The spread of carbapenemase-producing K. pneumoniae (CPKP) has become a significant problem worldwide. Combination therapy for CPKP is encouraging, but polymyxin resistance to many antibiotics is hampering effective treatment. Combination therapy with three or more antibiotics is being increasingly reported, therefore we performed a systematic review of triple combination cases in an effort to evaluate their clinical effectiveness for CPKP infections.

Methods

The PubMed database was searched to identify all published clinical outcomes of CPKP infections treated with triple combination therapy. Articles were stratified into two tiers depending on the level of clinical detail provided. A tier 1 study included: antibiotic regimen, regimen-specific outcome, patient status at onset of infection, and source of infection. Articles not reaching these criteria were considered tier 2.

Results

Thirty-three studies were eligible, 23 tier 1 and ten tier 2. Among tier 1 studies, 53 cases were included in this analysis. The most common infection was pneumonia (31%) followed by primary or catheter-related bacteremia (21%) and urinary tract infection (17%). Different combinations of antibiotic classes were utilized in triple combinations, the most common being a polymyxin (colistin or polymyxin B, 86.8%), tigecycline (73.6%), aminoglycoside (43.4%), or carbapenem (43.4%).
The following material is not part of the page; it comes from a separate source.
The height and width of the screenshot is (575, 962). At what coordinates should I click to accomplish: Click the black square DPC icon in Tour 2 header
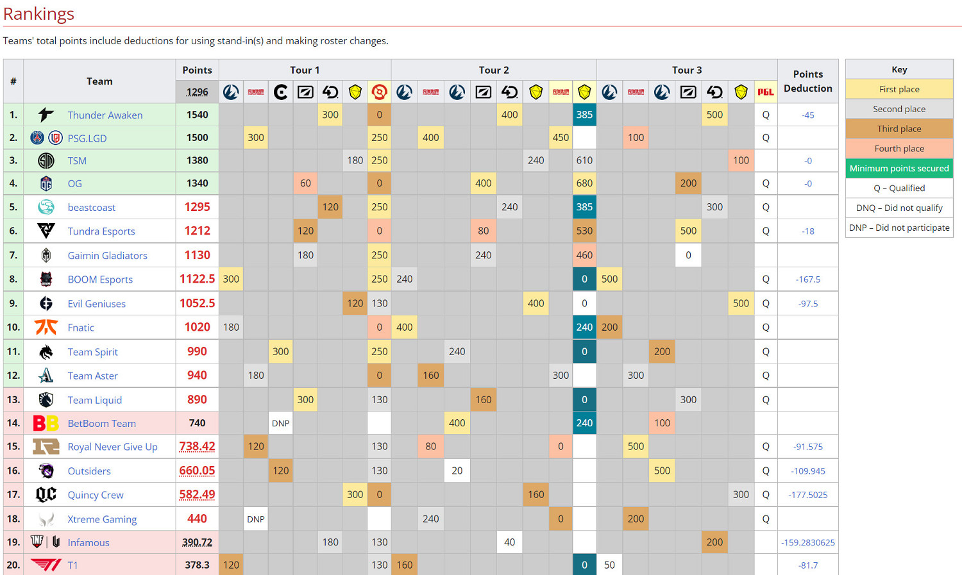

Clinical and microbiological failure occurred in 14/39 patients (35.9%) and 22/42 patients (52.4%), respectively. Overall mortality for patients treated with triple combination therapy was 35.8% (19/53 patients).

Conclusions

Triple combination therapy is being considered as a treatment option for CPKP. Polymyxin-based therapy is the backbone antibiotic in these regimens, but its effectiveness needs establishing in prospective clinical trials.